• 任务说明:
续写下方讲二叉树数据结构的原文，从其最后一行之后接着写。

二叉树的数据结构
顺序存储结构
用一个 list 存放二叉树的每一个结点
heapq就是以这种方式存储二叉树的
- 稀疏型顺序存储:二叉树的空节点也占一个位置,空节点的两个孩子(虽然实际不存在)也各自占一个位置
- 所以顺序表的第i个元素,其孩子节点序号必是 2 * i + 1, 2 * i + 2
- 紧凑型顺序存储:空节点占一个位置,但空节点的孩子不再占位置.
- 优点是节省空间,尤其是有很多空节点的二叉树。
链式存储
class TreeNode(object):
def __init__(self, x):
self.val = x
self.left = None
self.right = None
left 和 right 都是指针,指向下一个节点
仿真指针
维护下面的这个表:
| data | leftChild | rightChild |
|---|---|---|
| 0 | 1 | 2 |
| 1 | 3 | -1(表示指向空指针) |
| … | … | … |
二叉树的数据结构
此部分代码包括
- 二叉树的数据结构
- 顺序表转二叉树(反过来见于之后的 level order)
- 画图输出二叉树、打印二叉树
class TreeNode(object):
def __init__(self, x):
self.val = x
self.left = None
self.right = None
def __repr__(self):
return 'Node val = {}'.format(str(self.val))
class Transform:
# 稀疏型顺序存储:二叉树的空节点也占一个位置,空节点的两个孩子(虽然实际不存在)也各自占一个位置
# 所以顺序表的第i个元素,其孩子节点序号必是 2 * i + 1, 2 * i + 2
# 紧凑型顺序存储:空节点占一个位置,但空节点的孩子不再占位置
def list2tree1_1(self, list_num, i=0):
# 稀疏型顺序结构建树,递归法
if i >= len(list_num):
return None
treenode = TreeNode(list_num[i])
treenode.left = self.list2tree1_1(list_num, 2 * i + 1)
treenode.right = self.list2tree1_1(list_num, 2 * i + 2)
return treenode
def list2tree1_2(self, nums):
# 稀疏型顺序存储建图,迭代法
if not nums:
return None
nodes = [None if val is None else TreeNode(val) for val in nums]
kids = nodes[::-1]
root = kids.pop()
for node in nodes:
if node:
if kids: node.left = kids.pop()
if kids: node.right = kids.pop()
else:
if kids:
kids.pop()
if kids:
kids.pop()
return root
def list2tree2_2(self, nums):
# 紧凑型顺序结构建树,迭代法
if not nums:
return None
nodes = [None if val is None else TreeNode(val) for val in nums]
kids = nodes[::-1]
root = kids.pop()
for node in nodes:
if node:
if kids: node.left = kids.pop()
if kids: node.right = kids.pop()
return root
打印输出二叉树
class Draw:
def print_tree(self, root, total_width=36):
q, ret, level = [root], '', 0
while any(q):
nodes = [str(node.val) if node else ' ' for node in q]
col_width = int(total_width / len(nodes))
nodes = [node_name.center(col_width, ' ') for node_name in nodes]
ret += (''.join(nodes) + '\n')
q = [child for node in q for child in [node.left if node else None, node.right if node else None]]
level += 1
return ret
def print_tree_horizontal(self, root, i=0):
'''
打印二叉树,凹入表示法,相当于把树旋转90度看。算法原理根据 RDL
'''
tree_str = ''
if root.right:
tree_str += self.print_tree_horizontal(root.right, i + 1)

• 数据集:
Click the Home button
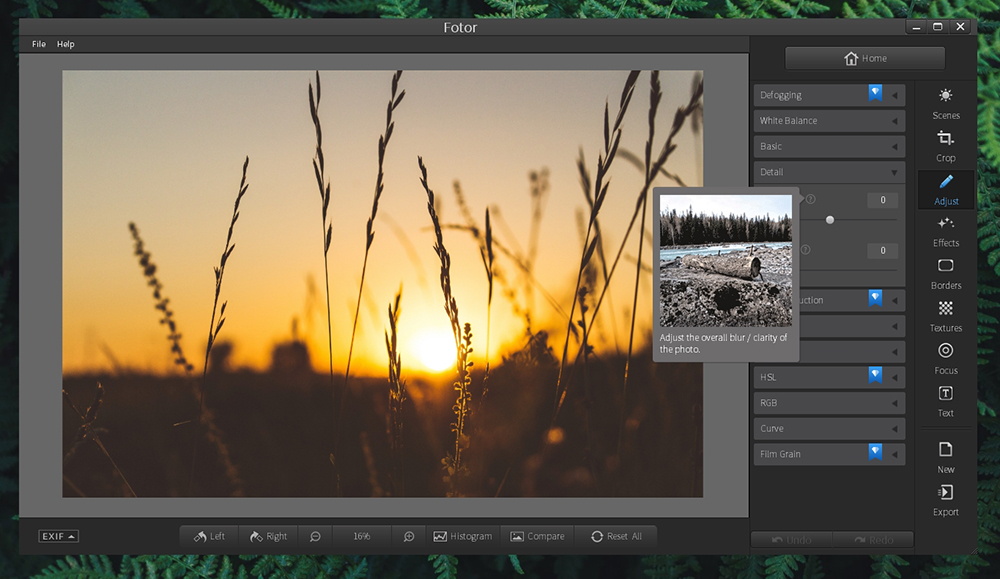 click(x=864, y=58)
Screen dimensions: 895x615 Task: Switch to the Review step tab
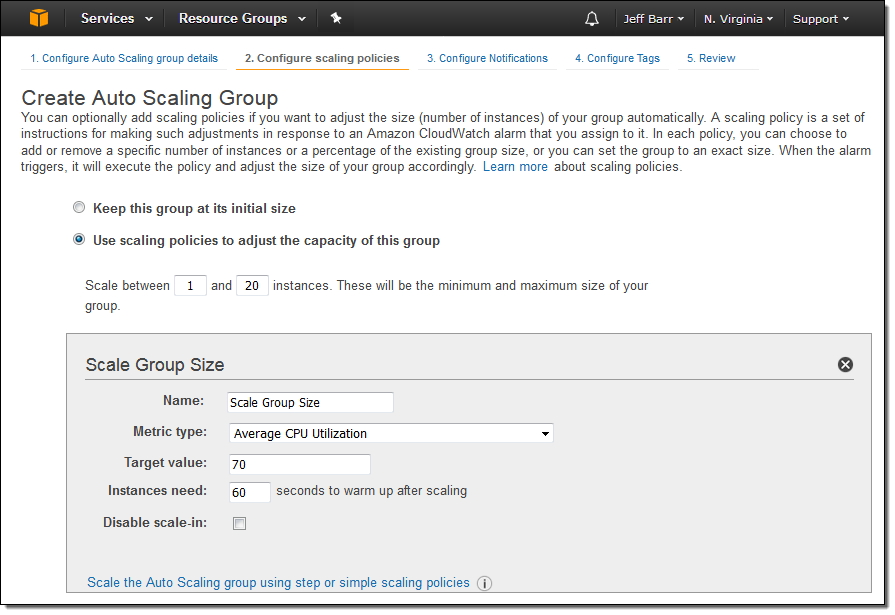711,58
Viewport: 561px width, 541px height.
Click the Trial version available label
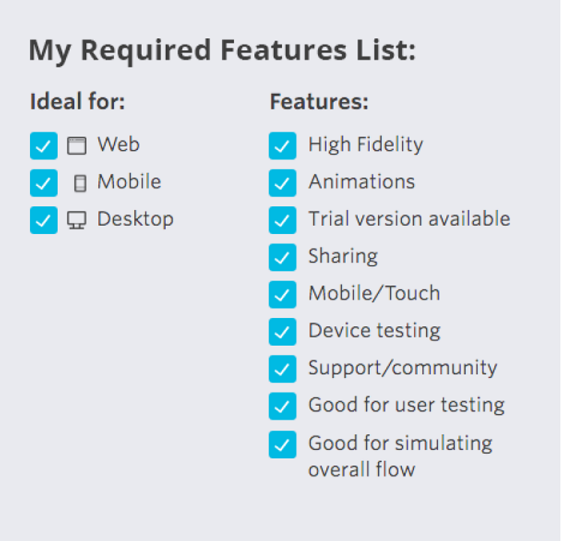coord(409,219)
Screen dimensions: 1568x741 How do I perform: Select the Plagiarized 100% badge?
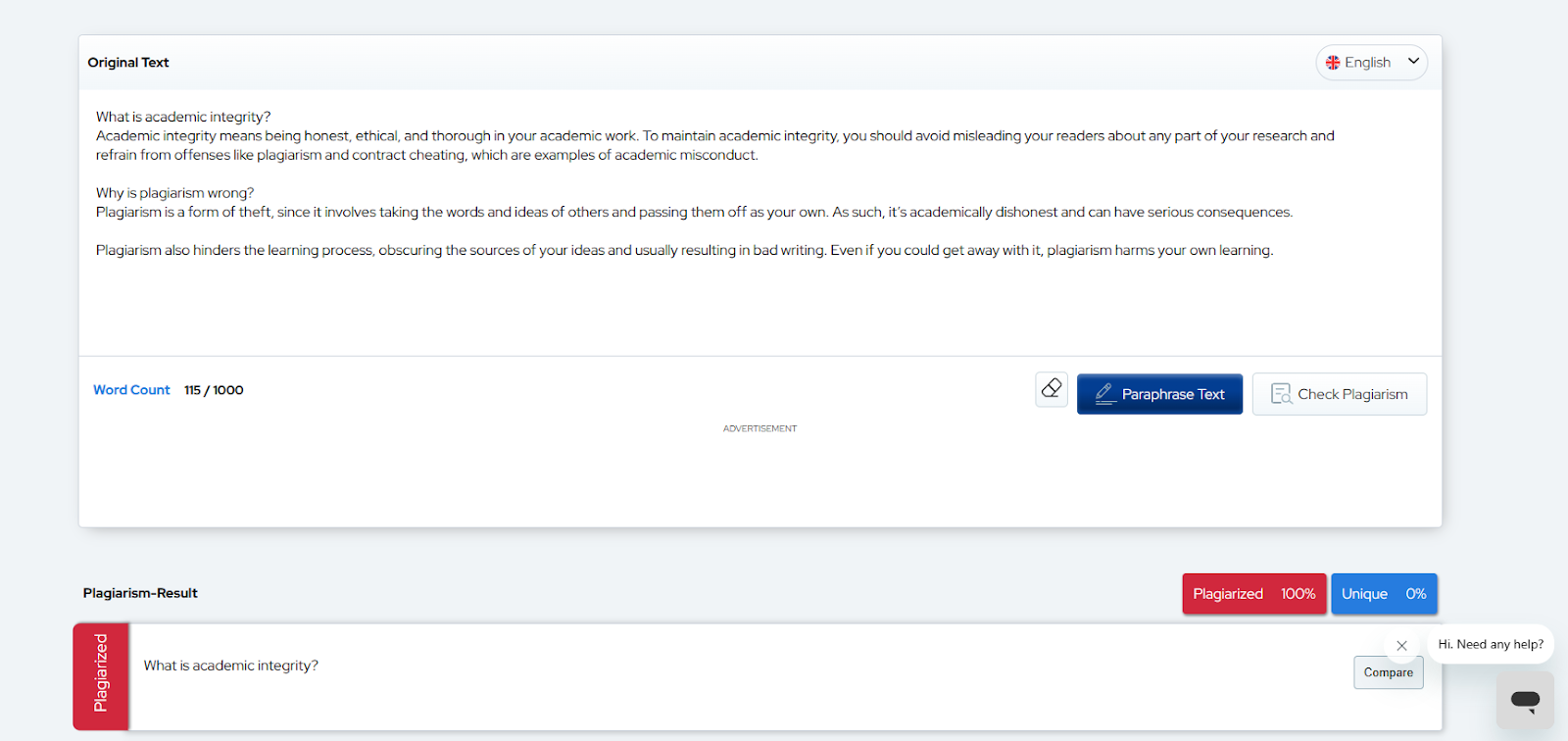[1253, 594]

• 参考答案:
if root.val:
tree_str += (' ' * i + '-' * 3 + str(root.val) + '\n')
if root.left:
tree_str += self.print_tree_horizontal(root.left, i + 1)
return tree_str
def drawtree(self, root):
# 用 turtle 画 Tree
def height(root):
return 1 + max(height(root.left), height(root.right)) if root else -1
def jumpto(x, y):
t.penup()
t.goto(x, y)
t.pendown()
def draw(node, x, y, dx):
if node:
t.goto(x, y)
jumpto(x, y - 20)
t.write(node.val, align='center', font=('Arial', 12, 'normal'))
draw(node.left, x - dx, y - 60, dx / 2)
jumpto(x, y - 20)
draw(node.right, x + dx, y - 60, dx / 2)
import turtle
t = turtle.Turtle()
t.speed(0)
turtle.delay(0)
h = height(root)
jumpto(0, 30 * h)
draw(root, 0, 30 * h, 40 * h)
t.hideturtle()
turtle.mainloop()
使用:
transform = Transform()
travel = Travel()
draw = Draw()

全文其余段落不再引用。